__Tâche courte a__.
Recopiez intégralement, sans rien modifier, le texte consacré à Vincent Delerm.

Monsieur, svp, êtes-vous heureux?

J’adore Vincent Delerm.
Tous ses albums.
Encore plus les derniers. Dans lesquels il a laissé tomber son côté léché, bon-garçon trop-bien.
Je l’aime encore plus depuis que ses albums sont remplis d’échantillonnages, de grichous, d’imperfections.
J’adore surtout Vincent Delerm pour ses textes. Comme son père, Philippe, il signe une poésie si simple qu’elle a le pouvoir de te désarçonner.
Les mots simples sont ceux qui te font fondre.
Que je t’aime, n’a d’ailleurs que quatre syllabes.
Ne me quitte pas en a cinq.
Non. Une.
Les mots les plus simples sont les plus incisifs.
Coupants.
Dans son dernier album «À présent», la trop courte pièce de 51 secondes «Êtes-vous heureux?» où s’entremêlent un remix de piano et un vieux vox pop d’une animatrice qui demande à des personnes âgées si elles sont heureuses, me chamboule à chaque reprise.
Bizarre.
Une chanson si simple.
À la limite, même pas une chanson.
J’avoue être plutôt scotché sur le vox pop.
Les réponses des petits vieux.
Qu’est que ça peut vous foutre.
Ça dépend de ce que vous appelez heureuse.
Non.
J’ai eu du bonheur, du malheur, j’ai eu un petit peu de tout dans ma vie, faut bien partager un peu.
Je suis trop vieux.
Des réponses tellement lucides.
Vraies.
À mille lieues des instagrammeux.
Avec leur bonheur de carton-pâte.
De bonheur retouché.
Comme ces statuts Facebook où le plus beau moment de toute ta vie est arrivé – alors que tu a à peine réalisé 10% de celle-ci.
Le plus meilleur de l’encore plus beau voyage de toute ta vie, pis de ta mort pis aussi de ta résurrection.

__Matériel présenté__.
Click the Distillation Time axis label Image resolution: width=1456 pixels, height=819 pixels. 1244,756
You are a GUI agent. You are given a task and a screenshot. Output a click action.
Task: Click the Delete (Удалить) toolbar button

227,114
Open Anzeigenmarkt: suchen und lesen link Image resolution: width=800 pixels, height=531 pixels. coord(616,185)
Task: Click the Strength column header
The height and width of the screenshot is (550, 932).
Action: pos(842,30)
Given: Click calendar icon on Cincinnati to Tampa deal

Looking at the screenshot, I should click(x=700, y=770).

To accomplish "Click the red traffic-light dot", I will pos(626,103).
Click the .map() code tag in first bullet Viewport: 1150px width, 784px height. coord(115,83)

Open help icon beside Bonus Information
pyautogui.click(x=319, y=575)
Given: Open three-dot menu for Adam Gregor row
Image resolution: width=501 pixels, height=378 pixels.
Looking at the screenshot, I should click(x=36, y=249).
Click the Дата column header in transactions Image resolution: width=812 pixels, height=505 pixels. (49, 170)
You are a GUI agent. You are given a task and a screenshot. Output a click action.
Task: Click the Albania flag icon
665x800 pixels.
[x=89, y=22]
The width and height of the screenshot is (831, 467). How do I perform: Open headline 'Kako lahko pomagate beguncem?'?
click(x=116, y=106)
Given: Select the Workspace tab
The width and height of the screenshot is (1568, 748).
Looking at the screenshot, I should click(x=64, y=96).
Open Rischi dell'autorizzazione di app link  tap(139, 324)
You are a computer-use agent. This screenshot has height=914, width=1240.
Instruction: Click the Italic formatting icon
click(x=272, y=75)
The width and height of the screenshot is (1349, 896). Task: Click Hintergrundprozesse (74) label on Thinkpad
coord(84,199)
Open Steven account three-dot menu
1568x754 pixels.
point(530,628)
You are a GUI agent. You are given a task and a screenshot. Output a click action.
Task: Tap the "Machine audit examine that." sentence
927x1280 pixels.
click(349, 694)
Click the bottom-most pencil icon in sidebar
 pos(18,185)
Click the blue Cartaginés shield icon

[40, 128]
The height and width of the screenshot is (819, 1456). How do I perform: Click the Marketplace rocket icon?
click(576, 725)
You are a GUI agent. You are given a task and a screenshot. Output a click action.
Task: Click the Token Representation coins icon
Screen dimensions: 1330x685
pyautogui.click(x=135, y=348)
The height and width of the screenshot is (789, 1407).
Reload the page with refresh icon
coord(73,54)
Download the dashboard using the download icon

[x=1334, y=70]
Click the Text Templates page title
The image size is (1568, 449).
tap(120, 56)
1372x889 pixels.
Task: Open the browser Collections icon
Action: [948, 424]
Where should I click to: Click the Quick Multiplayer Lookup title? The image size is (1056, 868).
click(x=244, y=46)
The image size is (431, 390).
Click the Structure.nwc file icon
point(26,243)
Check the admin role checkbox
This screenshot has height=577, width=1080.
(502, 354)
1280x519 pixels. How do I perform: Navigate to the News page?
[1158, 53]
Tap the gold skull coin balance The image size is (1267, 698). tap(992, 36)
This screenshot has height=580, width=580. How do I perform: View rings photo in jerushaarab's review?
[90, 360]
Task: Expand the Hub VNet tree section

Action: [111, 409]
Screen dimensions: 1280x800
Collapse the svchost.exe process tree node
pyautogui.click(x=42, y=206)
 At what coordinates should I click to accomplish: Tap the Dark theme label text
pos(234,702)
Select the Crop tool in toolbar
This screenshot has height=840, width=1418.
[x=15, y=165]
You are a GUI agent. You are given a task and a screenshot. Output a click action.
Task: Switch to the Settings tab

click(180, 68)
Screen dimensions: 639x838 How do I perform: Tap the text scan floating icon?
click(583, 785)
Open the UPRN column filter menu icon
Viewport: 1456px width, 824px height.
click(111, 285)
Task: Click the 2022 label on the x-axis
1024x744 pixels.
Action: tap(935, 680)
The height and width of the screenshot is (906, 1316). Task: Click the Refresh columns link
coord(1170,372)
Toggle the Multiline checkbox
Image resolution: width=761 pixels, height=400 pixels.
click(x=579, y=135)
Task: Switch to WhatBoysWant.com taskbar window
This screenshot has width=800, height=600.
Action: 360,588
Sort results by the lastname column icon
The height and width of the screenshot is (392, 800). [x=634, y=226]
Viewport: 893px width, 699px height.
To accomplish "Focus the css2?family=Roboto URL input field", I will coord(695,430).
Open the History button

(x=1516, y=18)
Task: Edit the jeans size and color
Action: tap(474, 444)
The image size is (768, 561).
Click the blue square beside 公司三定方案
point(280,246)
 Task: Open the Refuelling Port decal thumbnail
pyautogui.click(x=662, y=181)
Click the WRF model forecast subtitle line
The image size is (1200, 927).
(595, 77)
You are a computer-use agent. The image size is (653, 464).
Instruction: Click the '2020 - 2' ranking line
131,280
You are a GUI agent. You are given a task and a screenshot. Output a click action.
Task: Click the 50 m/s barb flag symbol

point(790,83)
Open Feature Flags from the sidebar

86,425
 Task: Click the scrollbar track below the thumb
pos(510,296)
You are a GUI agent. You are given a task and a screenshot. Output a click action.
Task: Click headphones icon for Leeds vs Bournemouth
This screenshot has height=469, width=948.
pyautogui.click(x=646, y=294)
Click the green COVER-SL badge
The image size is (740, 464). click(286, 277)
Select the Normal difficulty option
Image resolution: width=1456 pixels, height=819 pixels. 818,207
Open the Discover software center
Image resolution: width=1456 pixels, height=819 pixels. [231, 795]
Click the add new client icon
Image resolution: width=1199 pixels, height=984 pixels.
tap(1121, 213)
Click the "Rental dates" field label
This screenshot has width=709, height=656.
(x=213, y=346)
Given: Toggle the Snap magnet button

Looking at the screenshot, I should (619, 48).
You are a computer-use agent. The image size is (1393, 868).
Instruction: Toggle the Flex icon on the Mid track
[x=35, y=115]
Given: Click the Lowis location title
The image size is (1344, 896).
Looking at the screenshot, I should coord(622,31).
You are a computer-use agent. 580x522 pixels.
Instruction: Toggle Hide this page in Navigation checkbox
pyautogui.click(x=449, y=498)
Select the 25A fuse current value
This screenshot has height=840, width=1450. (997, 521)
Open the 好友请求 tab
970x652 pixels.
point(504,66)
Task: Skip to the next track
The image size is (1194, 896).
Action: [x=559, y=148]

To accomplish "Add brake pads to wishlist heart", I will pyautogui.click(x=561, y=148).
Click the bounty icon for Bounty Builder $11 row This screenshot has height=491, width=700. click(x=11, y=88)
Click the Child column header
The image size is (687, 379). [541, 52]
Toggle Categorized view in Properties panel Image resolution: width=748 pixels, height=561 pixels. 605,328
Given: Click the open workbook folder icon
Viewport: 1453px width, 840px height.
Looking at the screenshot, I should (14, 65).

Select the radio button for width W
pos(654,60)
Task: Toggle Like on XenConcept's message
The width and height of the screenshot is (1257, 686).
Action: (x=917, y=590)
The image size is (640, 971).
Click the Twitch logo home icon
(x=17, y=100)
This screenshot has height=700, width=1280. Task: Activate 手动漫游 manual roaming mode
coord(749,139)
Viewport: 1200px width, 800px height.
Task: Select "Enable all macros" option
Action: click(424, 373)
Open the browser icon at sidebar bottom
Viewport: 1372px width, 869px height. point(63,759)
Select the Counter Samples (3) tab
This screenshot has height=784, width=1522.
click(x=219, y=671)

__Tâche courte b__.
Convertissez en tableau Markdown les lignes du listing, de la ligne contenant "The height and width of the screenshot is (819, 1456)." à la ligne contenant "click(576, 725)", ces deux lignes comprises. Utilisez les colonnes « Numéro » et « Ligne », et omettez les lignes vides.

__Sortie complète a__.
Monsieur, svp, êtes-vous heureux?

J’adore Vincent Delerm.
Tous ses albums.
Encore plus les derniers. Dans lesquels il a laissé tomber son côté léché, bon-garçon trop-bien.
Je l’aime encore plus depuis que ses albums sont remplis d’échantillonnages, de grichous, d’imperfections.
J’adore surtout Vincent Delerm pour ses textes. Comme son père, Philippe, il signe une poésie si simple qu’elle a le pouvoir de te désarçonner.
Les mots simples sont ceux qui te font fondre.
Que je t’aime, n’a d’ailleurs que quatre syllabes.
Ne me quitte pas en a cinq.
Non. Une.
Les mots les plus simples sont les plus incisifs.
Coupants.
Dans son dernier album «À présent», la trop courte pièce de 51 secondes «Êtes-vous heureux?» où s’entremêlent un remix de piano et un vieux vox pop d’une animatrice qui demande à des personnes âgées si elles sont heureuses, me chamboule à chaque reprise.
Bizarre.
Une chanson si simple.
À la limite, même pas une chanson.
J’avoue être plutôt scotché sur le vox pop.
Les réponses des petits vieux.
Qu’est que ça peut vous foutre.
Ça dépend de ce que vous appelez heureuse.
Non.
J’ai eu du bonheur, du malheur, j’ai eu un petit peu de tout dans ma vie, faut bien partager un peu.
Je suis trop vieux.
Des réponses tellement lucides.
Vraies.
À mille lieues des instagrammeux.
Avec leur bonheur de carton-pâte.
De bonheur retouché.
Comme ces statuts Facebook où le plus beau moment de toute ta vie est arrivé – alors que tu a à peine réalisé 10% de celle-ci.
Le plus meilleur de l’encore plus beau voyage de toute ta vie, pis de ta mort pis aussi de ta résurrection.

__Sortie complète b__.
| Numéro | Ligne |
|---|---|
| 1 | The height and width of the screenshot is (819, 1456). How do I perform: Click the Marketplace rocket icon? |
| 2 | click(576, 725) |